RE: Indexing and searching non-latin languages using utf-8

Eric Isakson Tue, 18 Mar 2003 09:18:11 -0800

There are a bunch of other issues... I should have qualified that. There really aren't 
any issues with the Lucene core to support Japanese, just other issues in my app that 
uses Lucene and working with my content providers to ensure consistent use of 
encodings, etc.

I have found what I think is a bug in the CJKTokenizer in that it emits an empty 
string token after processing my japanese characters. I haven't found the bug in 
CJKTokenizer yet, but as a workaround I'm using a StopFilter that removes it.

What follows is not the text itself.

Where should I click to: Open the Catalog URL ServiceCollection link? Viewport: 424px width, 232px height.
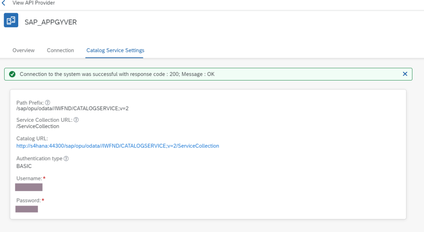tap(118, 146)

-----Original Message-----
From: Eric Isakson [mailto:[EMAIL PROTECTED] 
Sent: Tuesday, March 18, 2003 11:52 AM
To: Lucene Users List
Subject: RE: Indexing and searching non-latin languages using utf-8

Have you verified that your form inputs are getting to your query objects without the 
String being mangled due to encoding problems?

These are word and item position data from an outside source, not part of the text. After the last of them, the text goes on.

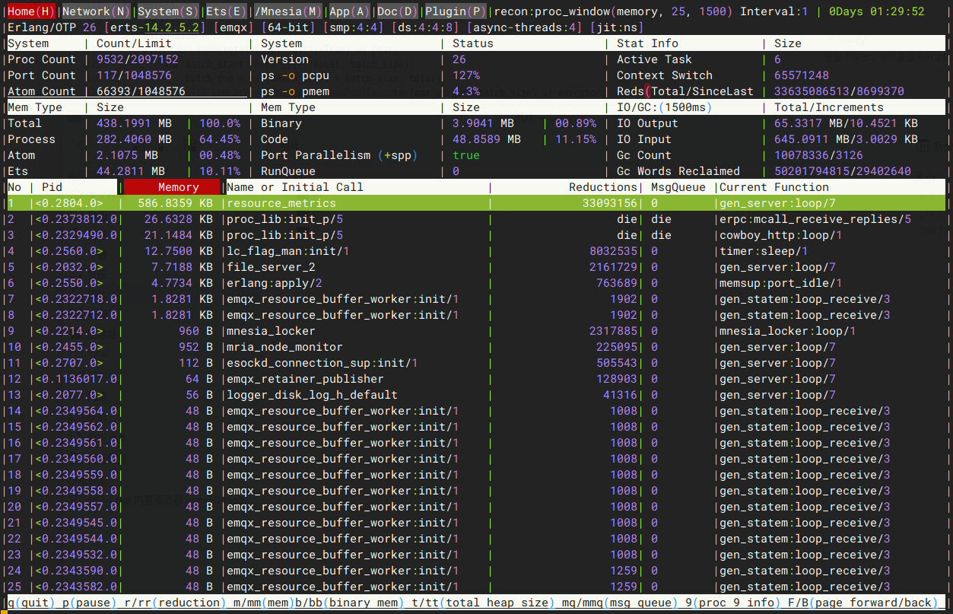Open the Mnesia(M) tab

[x=289, y=11]
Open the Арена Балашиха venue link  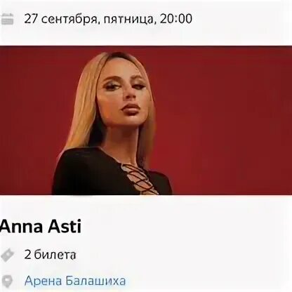(x=75, y=281)
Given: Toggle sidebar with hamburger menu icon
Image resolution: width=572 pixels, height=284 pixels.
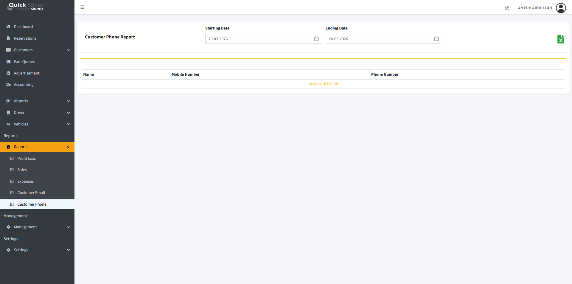Looking at the screenshot, I should click(x=83, y=7).
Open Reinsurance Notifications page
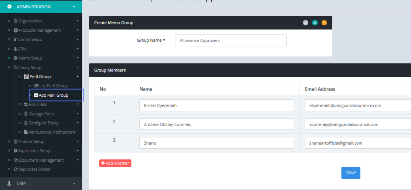 (x=52, y=132)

I'm getting japanese in UTF-8 and use the technique described at 
http://w6.metronet.com/~wjm/tomcat/2001/Aug/msg00230.html to get the data from the 
browser to Lucene. I build my index using the HTMLParser in the lucene demos and give 
them a Reader object that was created from an InputStreamReader that specifies the 
HTML file encodings (Shift_jis in my case).

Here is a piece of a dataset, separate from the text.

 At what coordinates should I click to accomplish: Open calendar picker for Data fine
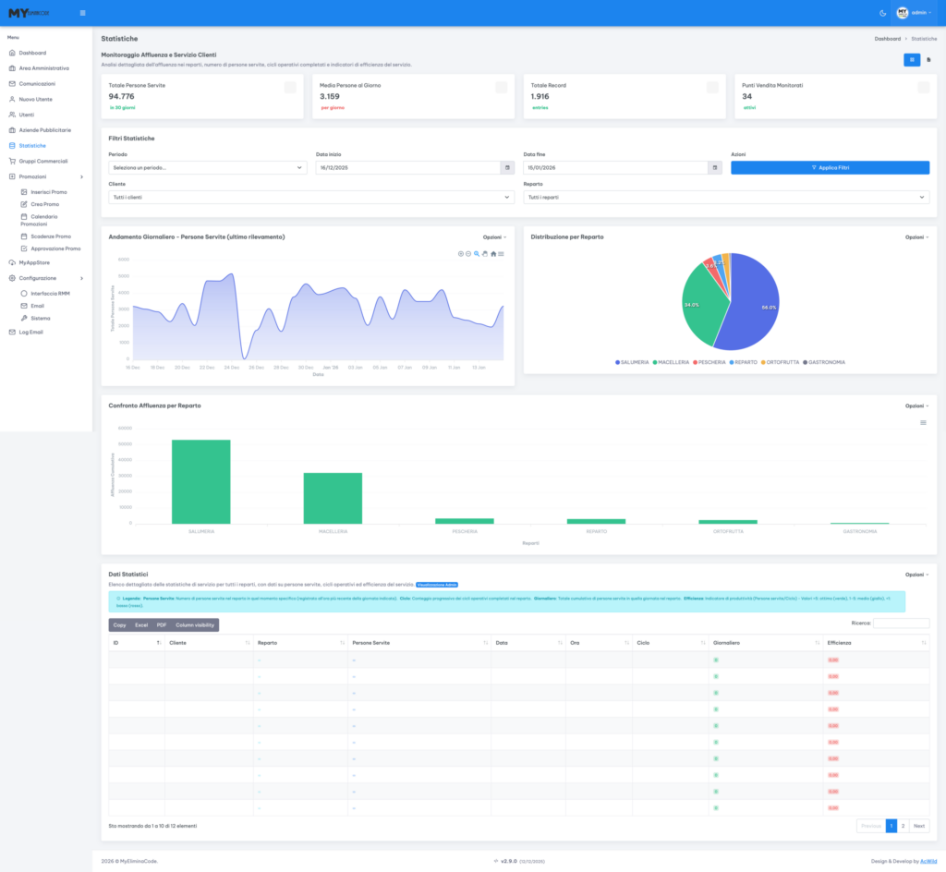pyautogui.click(x=714, y=168)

There are a bunch of other issues I'm working on to support Japanese, but I'm getting 
search results at this point.

The two places that encodings should come into play for you are parsing your source 
content into the Reader or String that you use to create 
org.apache.lucene.document.Field objects and getting the user query from their browser 
to the Query objects.

Eric
--
Eric D. Isakson        SAS Institute Inc.
Application Developer  SAS Campus Drive
XML Technologies       Cary, NC 27513
(919) 531-3639         http://www.sas.com

-----Original Message-----
From: MERCIER ALEXANDRE [mailto:[EMAIL PROTECTED] 
Sent: Tuesday, March 18, 2003 11:36 AM
To: [EMAIL PROTECTED]
Subject: Indexing and searching non-latin languages using utf-8

Hi all,

I've a matter with indexing then searching docs written in non-latin languages and 
encoded in utf-8 (Russian, by example).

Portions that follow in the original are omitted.